── Source document ──

And yes I am highly offended that you just instantly assumed i was speaking about ridiculus honor killings when I mentioned honor, especially after mentioning that it was associated with the fictional "White Knight".

 

Arandill was a million times closer asking me if I was asian, when I mentioned honor than you were asking me about honor killings. First off I will again state I am caucasian...THE FARTHEST THING FROM PAKISTANI!!!! Secondly I already stated I viewed honor as a personal code of conduct. Just because I say the word Honor, doesn't mean you can just make assumptions as to what I mean. You should have read the second post where I associated it with the european fictiona; "white knight" of the medieval times.

 

Now again you should realize that when I say stories, that they weren't accurate. But to a child hearing a story, historical accuracy doesn't matter. Nor does it matter when i am talking about the ideals I picked up from a story as a child, such as "a code of honorable conduct" aka "honor". So as to what your highschool teacher said, I don't care, since it doesn't have any impact on what I saying. Idiot.

 

Bear with me I am pis**** and trying to stay calm.

 

Jochi,

 

I can understand that you can find the reasons behind the tradition offensive. I would do it to honor the tradition of a father giving away a woman to her betrothed. This does originate from old gender-biased views, but so does a father walking his daughter down the aisle, which was a symbolic gesture of a father giving away his daughter to her betrothed. But no one sees that as sexist.

 

Perhaps I should reword what I said:

I would ask the father for permission to ask his daughter for her hand in marriage.

 

It's kinda like that country song, "stealing cinderella" where the singer speaks of going to the father's house to ask for his daughter's hand in marriage, I see it as a romantic gesture, one that is very oldschool.

 

 

MCATER

 

There are so many thing I wish to say to your right now. For the sake of civility, just stop making rash assumptions, before I blow a gasket.

 

For the sake of continuing the discussion I will make a very broad overview of what the values I liked about the oldschool way of life.

───
── Listed entries ──

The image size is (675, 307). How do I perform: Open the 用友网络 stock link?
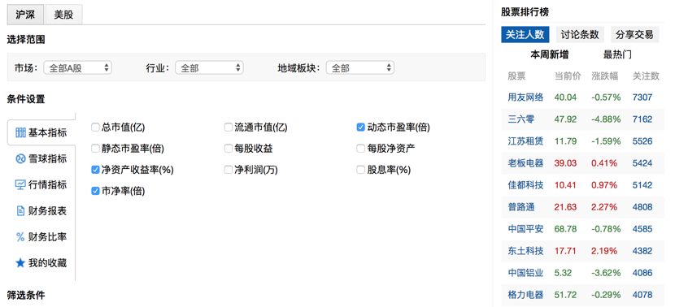click(x=525, y=97)
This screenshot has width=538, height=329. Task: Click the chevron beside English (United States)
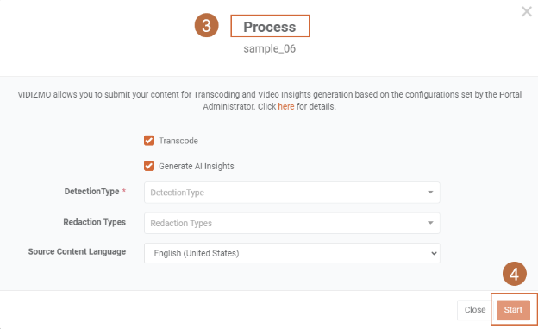tap(434, 253)
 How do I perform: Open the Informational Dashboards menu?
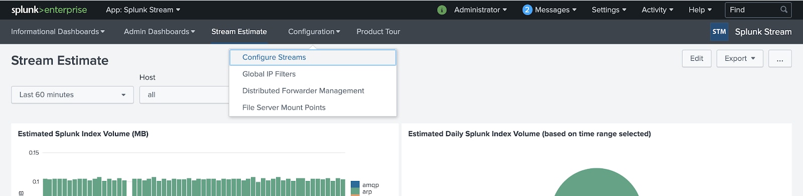[58, 32]
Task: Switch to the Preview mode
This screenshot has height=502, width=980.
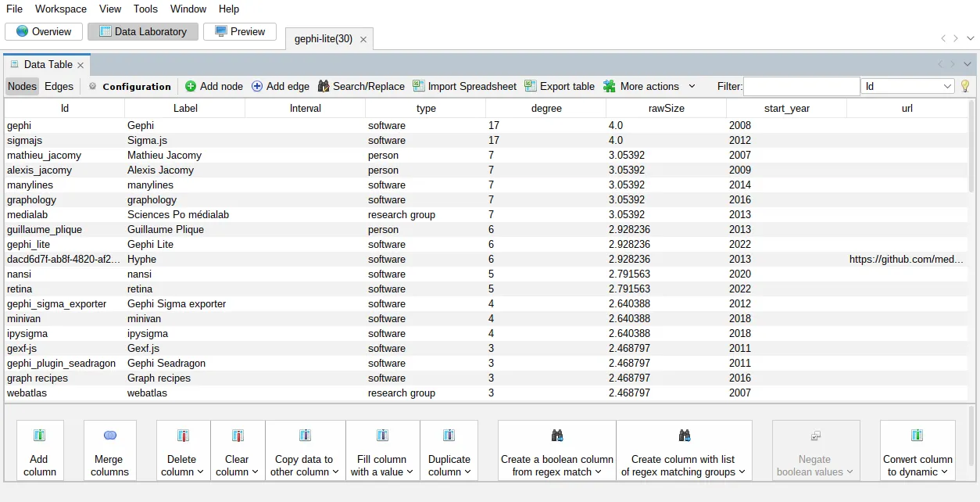Action: tap(239, 32)
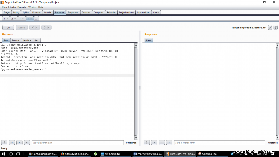Screen dimensions: 279x157
Task: Click the "+" search options icon below the response panel
Action: (162, 142)
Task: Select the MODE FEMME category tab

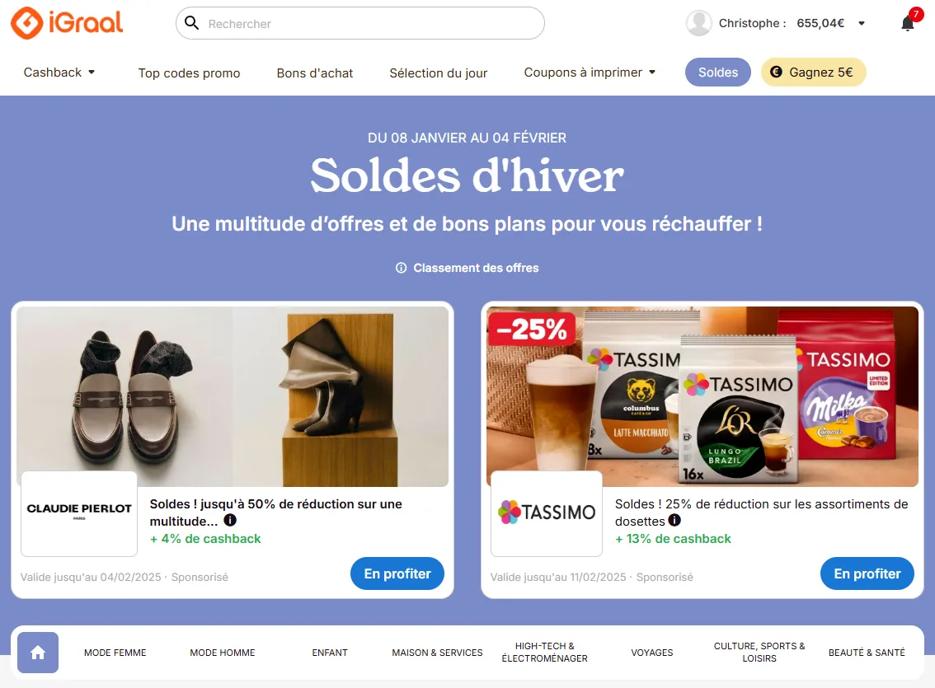Action: 115,653
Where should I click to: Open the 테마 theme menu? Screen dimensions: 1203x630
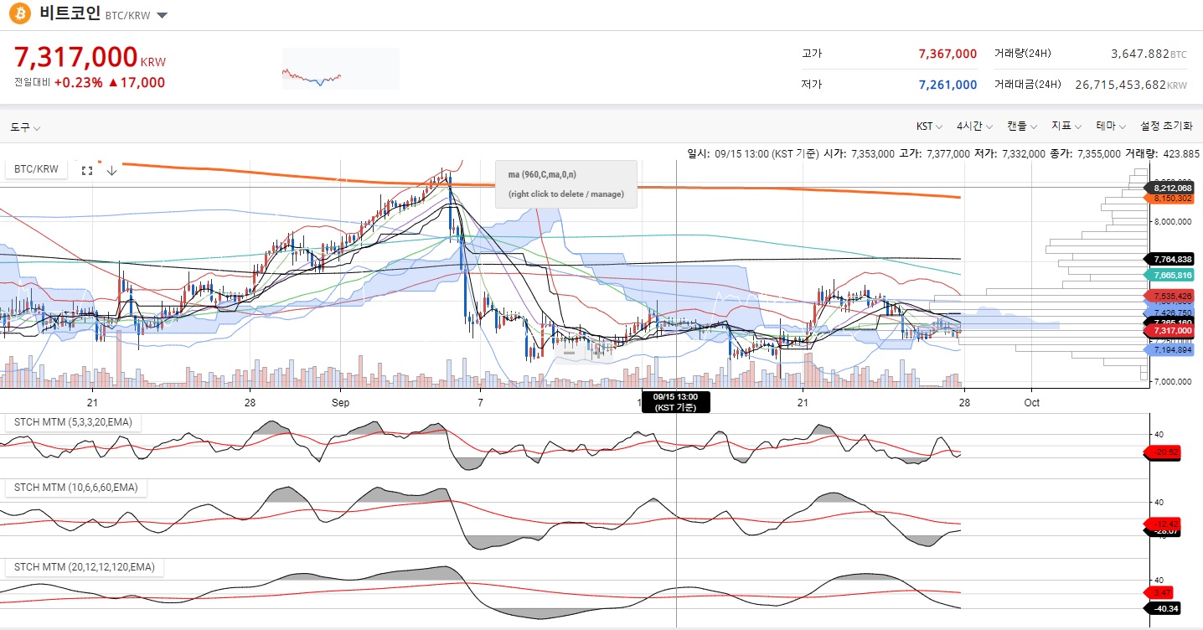(x=1111, y=127)
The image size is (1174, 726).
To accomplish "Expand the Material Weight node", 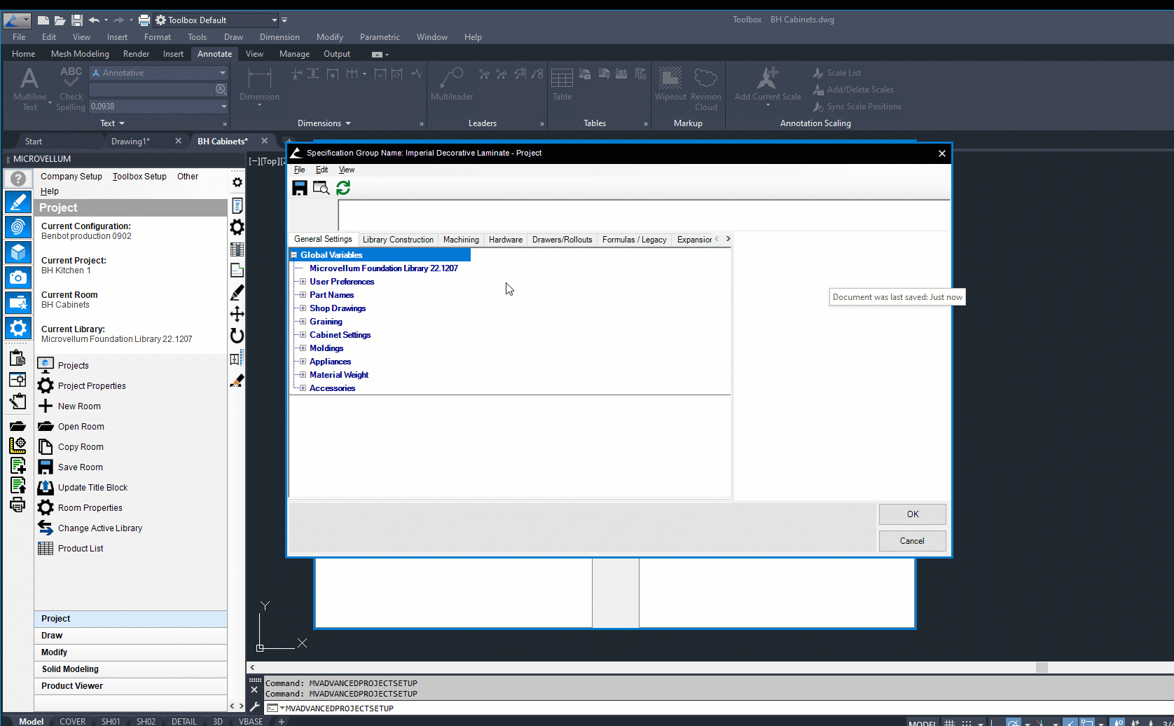I will pyautogui.click(x=303, y=375).
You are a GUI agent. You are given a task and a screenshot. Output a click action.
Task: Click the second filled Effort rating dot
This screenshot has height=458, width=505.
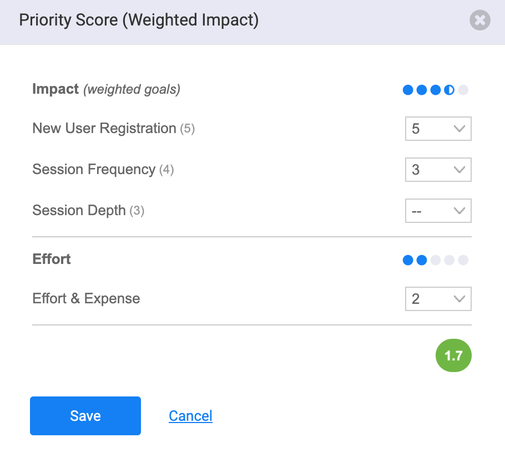click(422, 259)
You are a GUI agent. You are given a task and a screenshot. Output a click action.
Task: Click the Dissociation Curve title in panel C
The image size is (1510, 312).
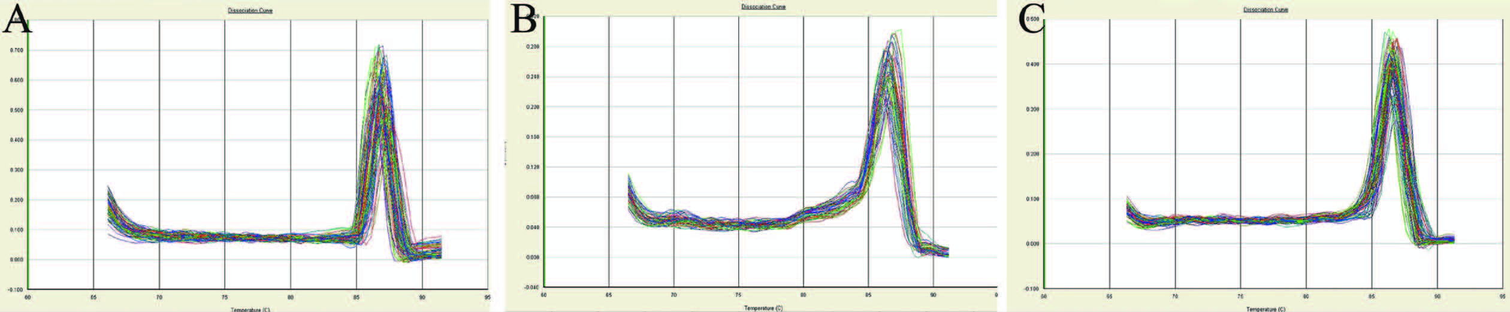(x=1265, y=10)
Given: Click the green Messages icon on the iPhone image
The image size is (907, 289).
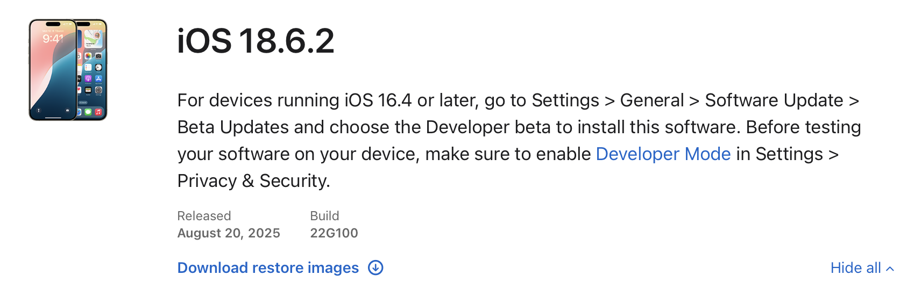Looking at the screenshot, I should [88, 112].
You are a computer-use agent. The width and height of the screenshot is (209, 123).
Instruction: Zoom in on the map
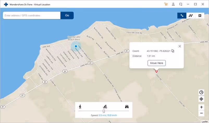point(201,107)
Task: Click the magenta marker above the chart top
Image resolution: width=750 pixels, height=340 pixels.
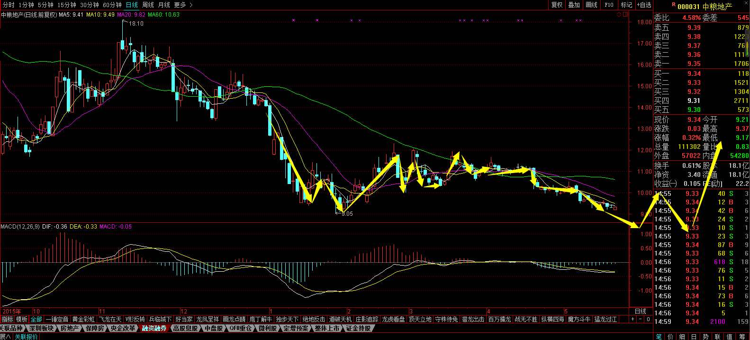Action: coord(294,20)
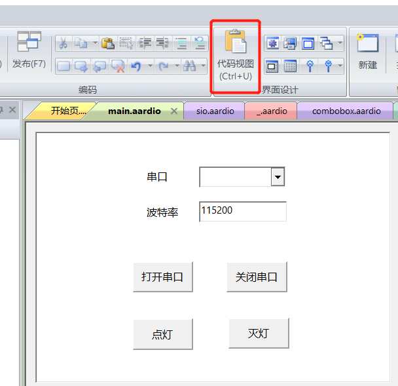Image resolution: width=398 pixels, height=386 pixels.
Task: Click the increase indent toolbar icon
Action: tap(145, 43)
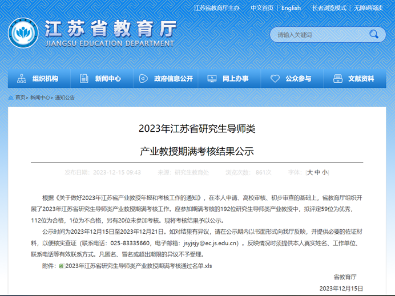Click the 网上办事 monitor icon
The image size is (395, 296).
[x=212, y=79]
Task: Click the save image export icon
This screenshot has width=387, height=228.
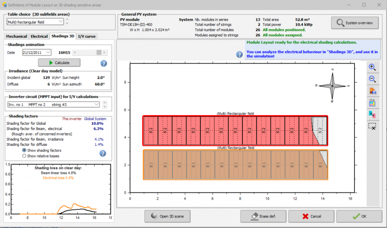Action: coord(372,91)
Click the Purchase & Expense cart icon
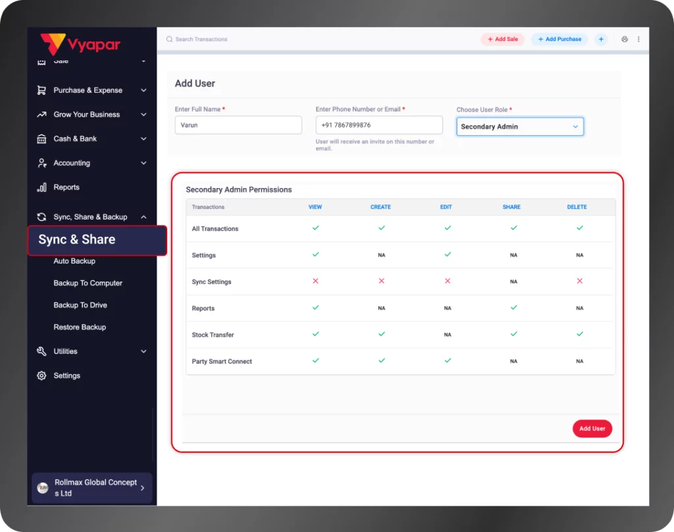The height and width of the screenshot is (532, 674). pyautogui.click(x=41, y=90)
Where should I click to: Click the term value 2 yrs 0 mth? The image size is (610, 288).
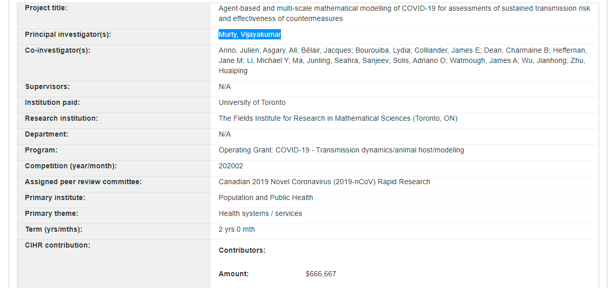click(x=236, y=229)
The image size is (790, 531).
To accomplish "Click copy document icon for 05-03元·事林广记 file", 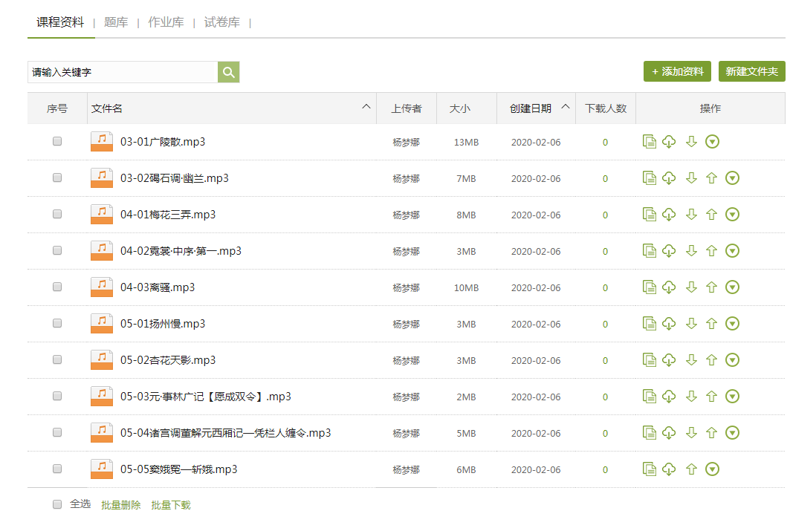I will click(650, 397).
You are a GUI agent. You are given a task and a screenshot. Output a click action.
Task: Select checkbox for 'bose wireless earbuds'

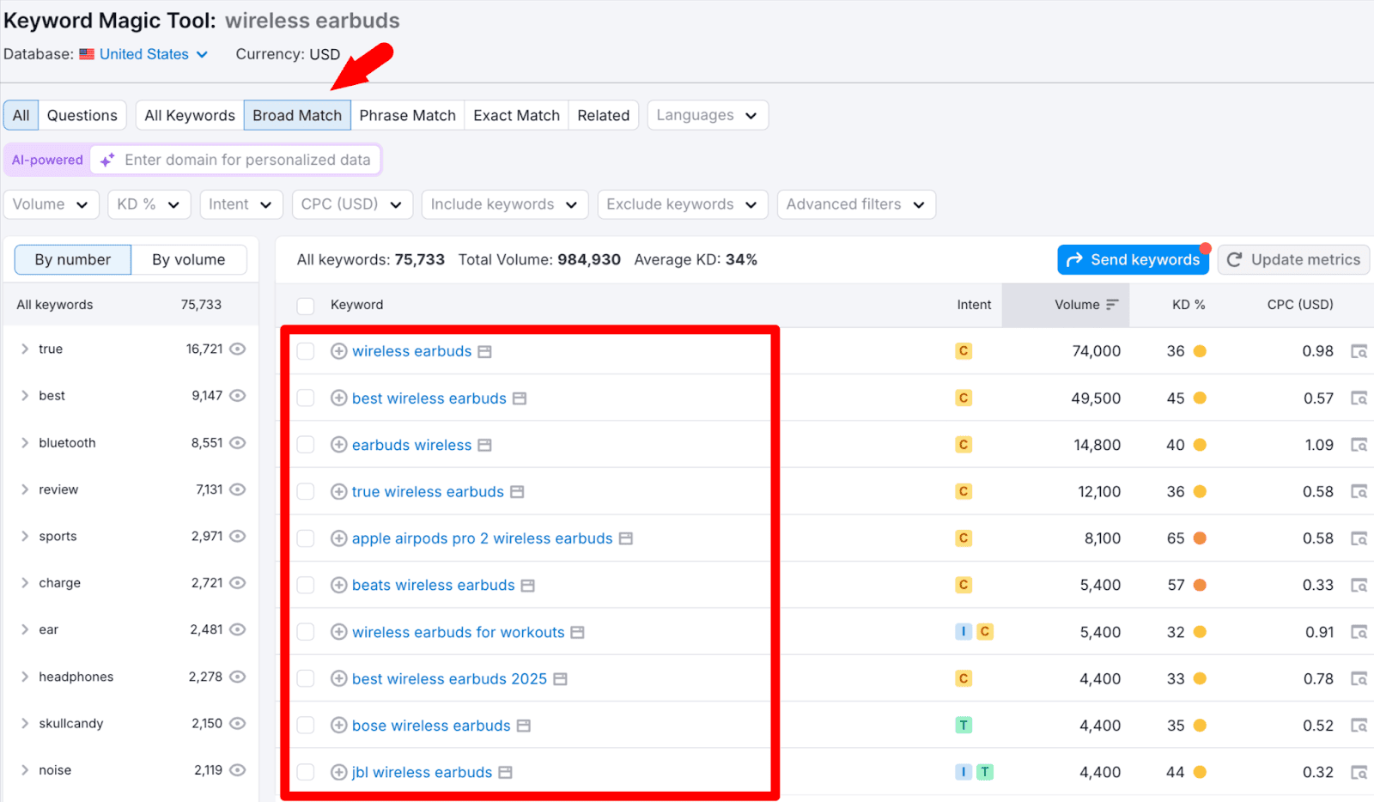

───

→ Exercise instructions
a. Please reproduce the forum post from the part that opens with the words containing "There are so" through the words "way of life.", replacing "civility" with "courtesy".
b. In order of appearance, list every phrase that the forum post encloses in double quotation marks.

→ Answers for this exercise
a.
There are so many thing I wish to say to your right now. For the sake of courtesy, just stop making rash assumptions, before I blow a gasket.

 

For the sake of continuing the discussion I will make a very broad overview of what the values I liked about the oldschool way of life.

b.
1. White Knight
2. white knight
3. a code of honorable conduct
4. honor
5. stealing cinderella